対面型の証券会社の営業態勢が岐路に立たされています。なにしろ対面証券の顧客は高齢者が多いのが実状。

そして、今回の新型コロナはとりわけ高齢者にとって脅威となっているため、営業に支障をきたしているためです。



新型コロナによる営業力低下


大手証券は4月20日から全国で窓口業務を休止しています。お客さんが窓口に来られないのですから、社員も店舗にいる必要もなく、「テレワーク」。

しかし、複雑な投資信託を電話で説明するには限界もあり、販売が落ち込んでいます。そのため、営業の中心はシンプルな株式、ETF、Jリートの取引が中心となっています。

コロナショックではどのカテゴリーの資産も多かれ少なかれ被害を受けたため、資産分散効果があまり働かず、近年注力していたバランス型投資信託に見切りをつけた投資家も多い様子。

また、損失がかさんでくると対面証券に増えてくるのが「苦情」です。

自宅のテレワークで苦情対応・・・。

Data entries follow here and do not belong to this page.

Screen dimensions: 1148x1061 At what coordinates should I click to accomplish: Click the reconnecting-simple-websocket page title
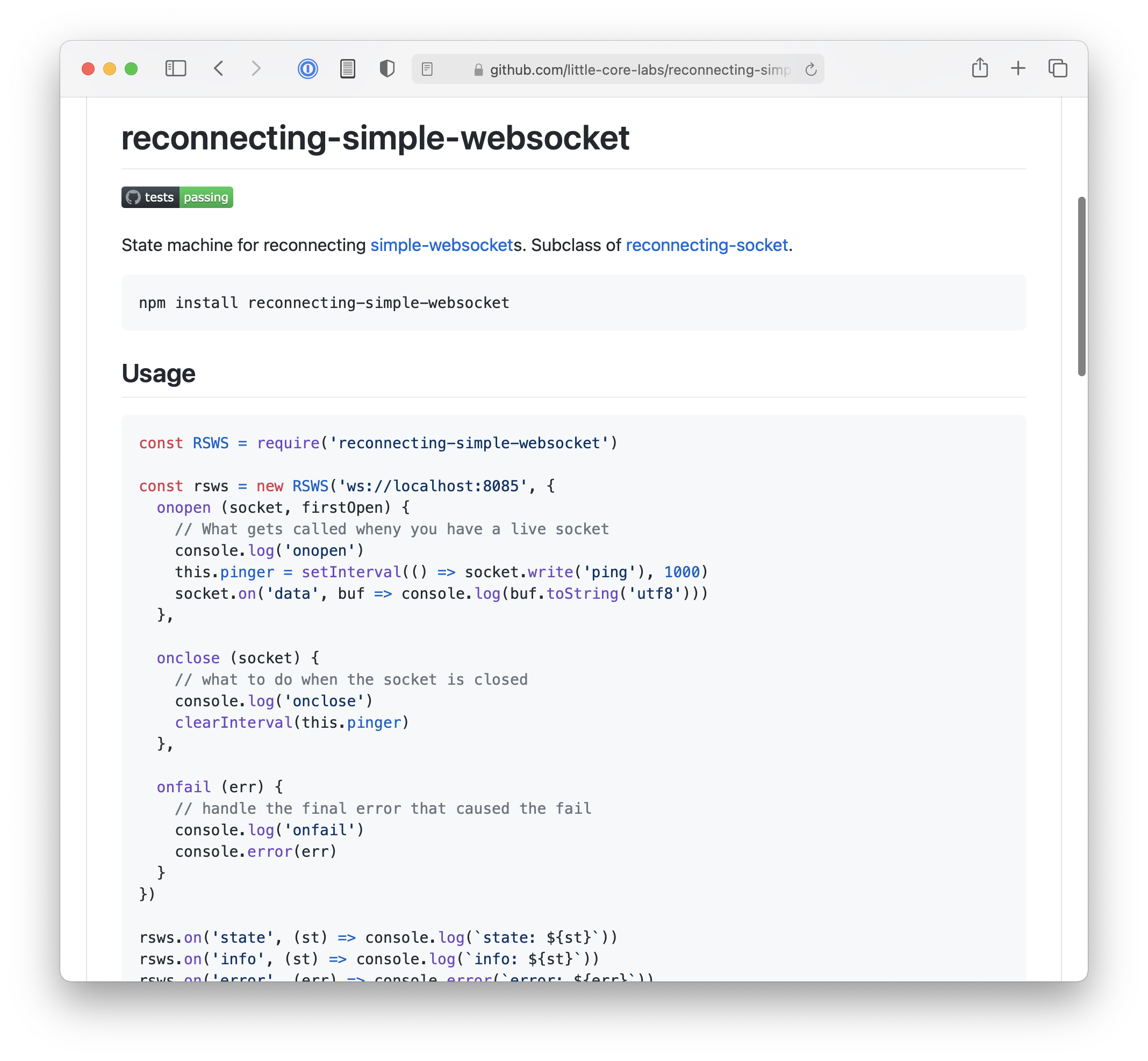coord(375,137)
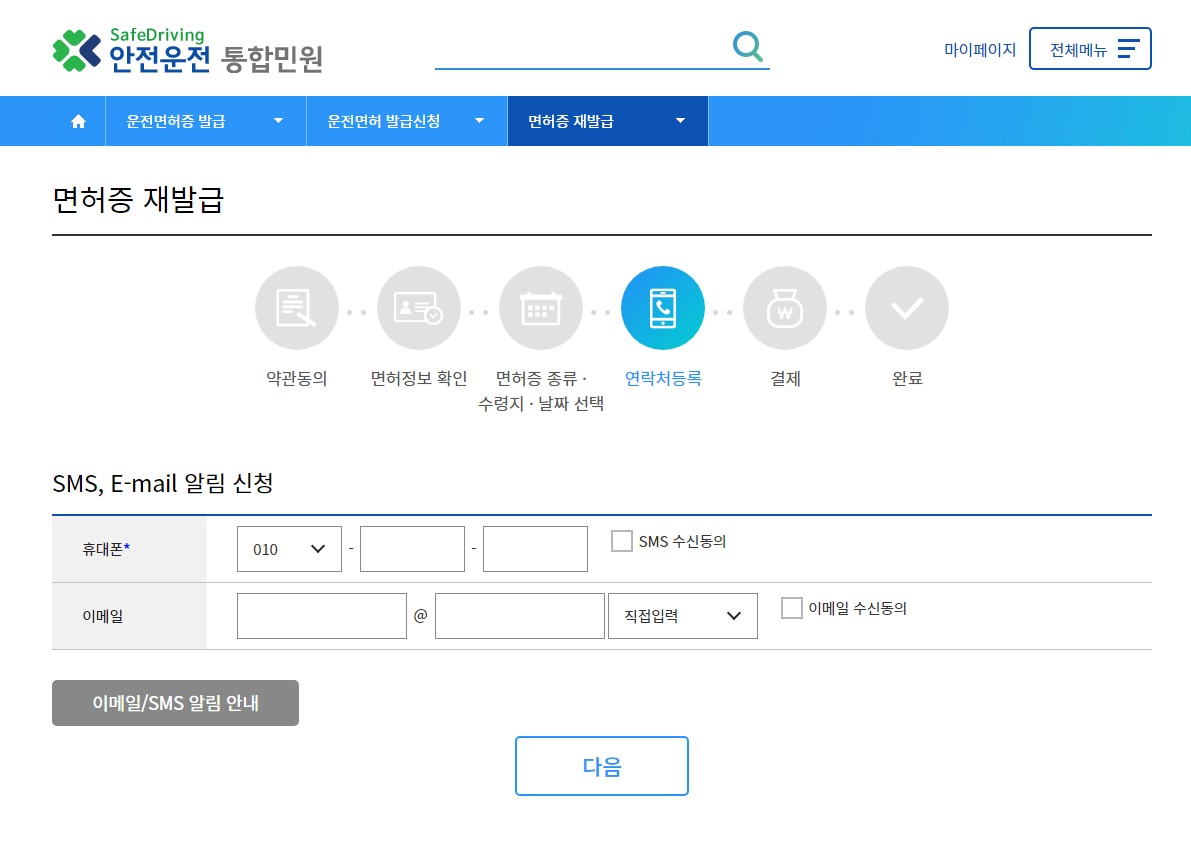Click the highlighted 연락처등록 phone step icon
This screenshot has width=1191, height=856.
pos(663,308)
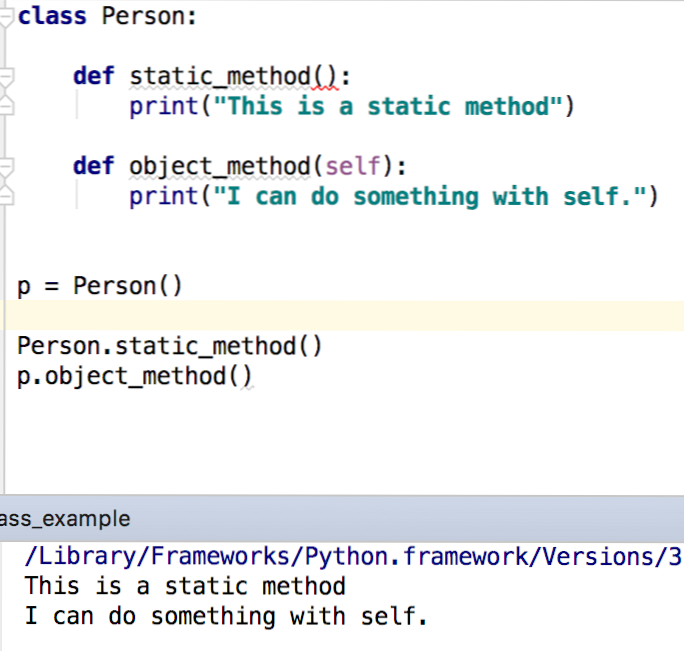This screenshot has height=652, width=684.
Task: Place cursor in the highlighted empty line
Action: 342,315
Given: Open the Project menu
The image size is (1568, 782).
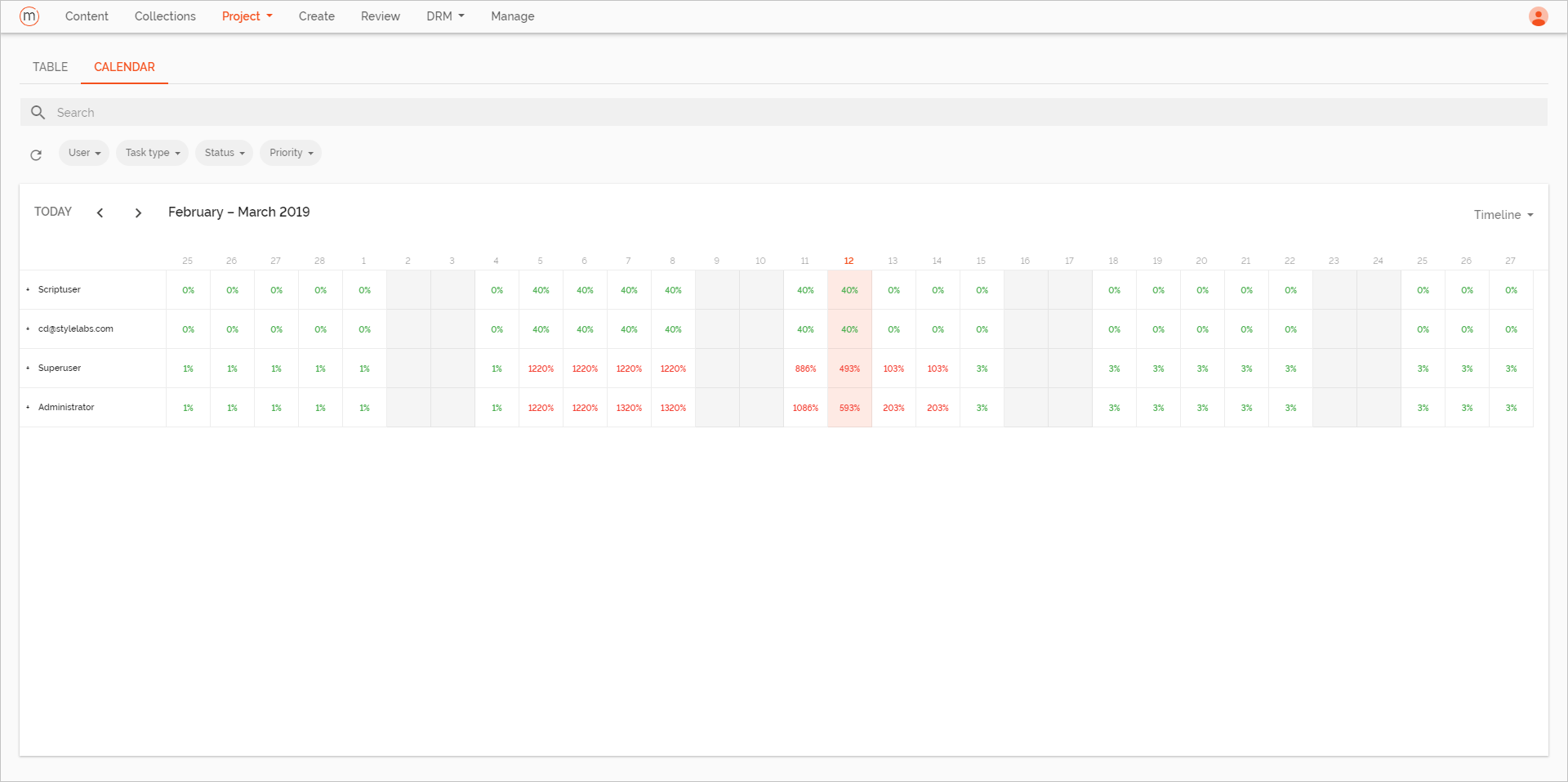Looking at the screenshot, I should (247, 16).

モチベーションが下がるのは必至。また店舗にいれば周囲の社員が成果を出せば取り残されてしまうので、負けないように頑張らざるを得ませんが、自宅だとそういったプレッシャーも受けにくい。

対面証券には複合的に逆風が吹いており、営業成績は振るいません。

2020年4月の個人部門の収益は1月~3月期に比べ2割程度落ち込んでいるようです。

ネット証券は元気を取り戻す


対照的なのはネット証券の状況です。

株価の大幅下落により、今まで手をこまねいていた投資家層が一気にネット証券に流れ込んできました。ネット証券業界の口座開設は激増し、コロナ騒動前の約2倍に膨らんでいます。

とりわけ好調なのがSBI証券と楽天証券。

楽天証券は2020年3月だけで16万口座を獲得し、月間口座開設で業界過去最高を記録しました。なんやかんやいって、楽天経済圏のパワーはすごい。

SBIホールディングスは他の金融機関との提携を軸とした戦略を進めており、楽天ブランドを最大限に引き出そうとしている楽天グループとは戦略が大きく異なります。

SBIは金融という業態の中で最大限のシナジーを発揮させようとしていますが、楽天は金融を含め、あらゆる生活面でのシナジーを目指していることも大きな違いです。楽天モバイルがその典型でしょう。

感想


それにしてもコロナ騒動で証券業界の今後の有り様も大きく変わりそうです。対面証券の個人向けサービスはネット世代の高齢化に伴って縮小均衡を図らざるを得ないというのが個人的見方です。

となれば大量の社員を抱える対面証券はどこに向かうのか?手探りの時代に突入しています。